▶

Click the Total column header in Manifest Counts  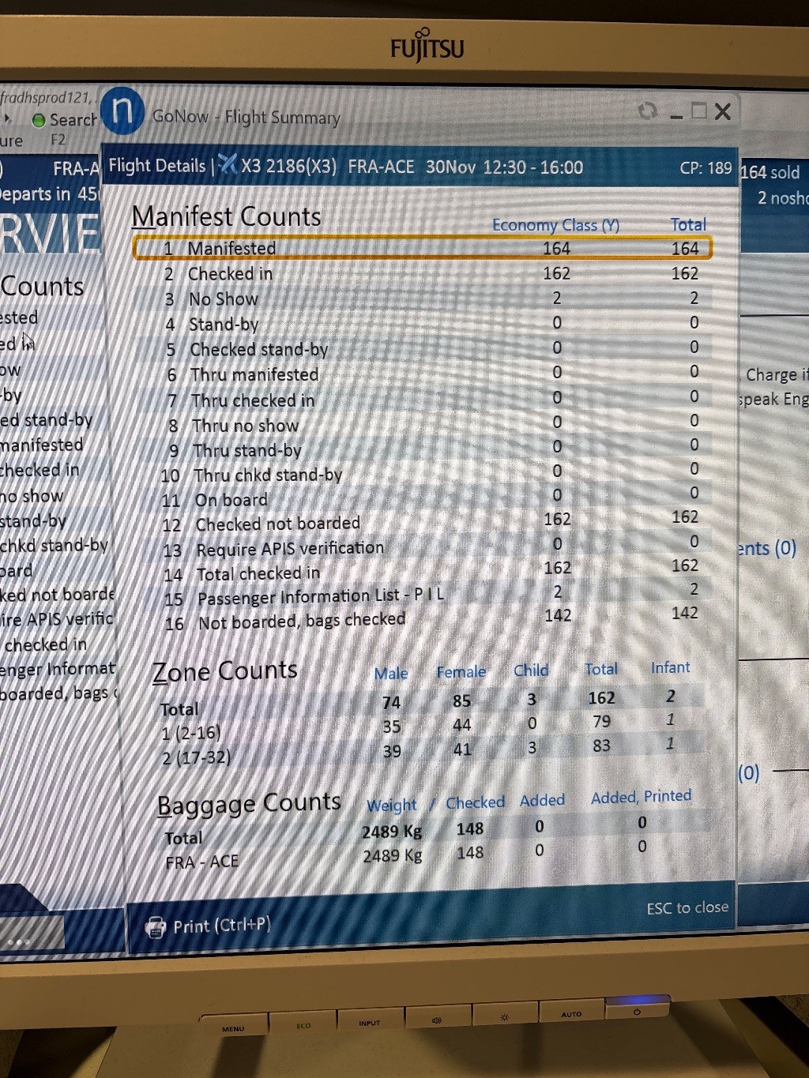687,225
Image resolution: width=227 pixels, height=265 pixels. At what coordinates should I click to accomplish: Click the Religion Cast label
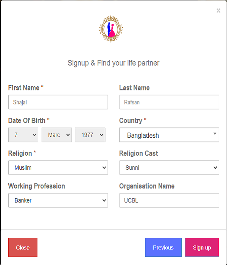[x=138, y=153]
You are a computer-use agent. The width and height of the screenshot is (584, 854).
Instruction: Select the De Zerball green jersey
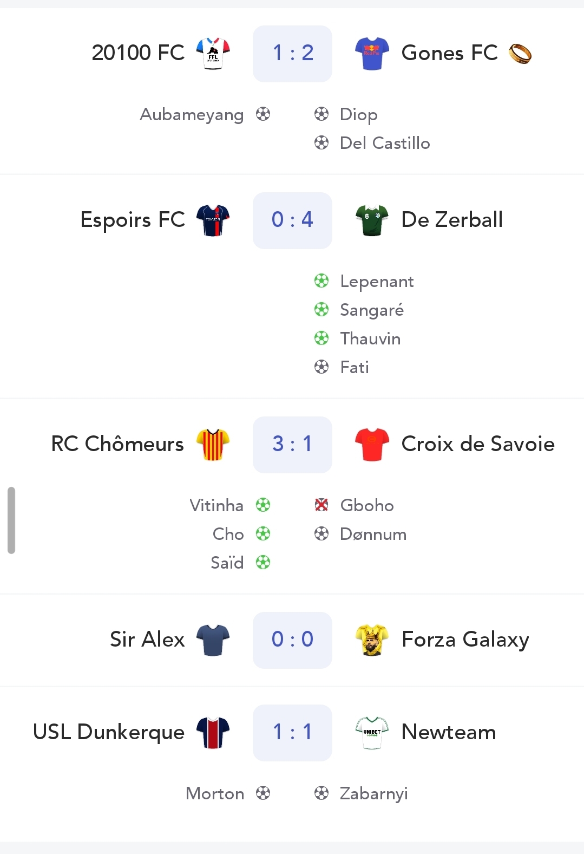[372, 220]
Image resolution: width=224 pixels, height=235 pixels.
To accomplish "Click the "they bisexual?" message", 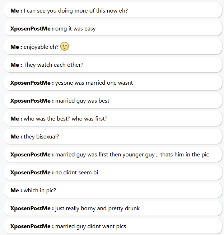I will [x=41, y=137].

◀

** WHAT THE TASK ASKS **
What belongs in the answer is each line above from the line with "Image resolution: width=227" to the line with "You are a computer-use", inclusive, reproduced exactly and free of pictures.

** TASK OUTPUT **
Image resolution: width=227 pixels, height=265 pixels. At what coordinates should I click to accomplish: Click the Religion Cast label
[x=138, y=153]
You are a computer-use agent. The width and height of the screenshot is (584, 854).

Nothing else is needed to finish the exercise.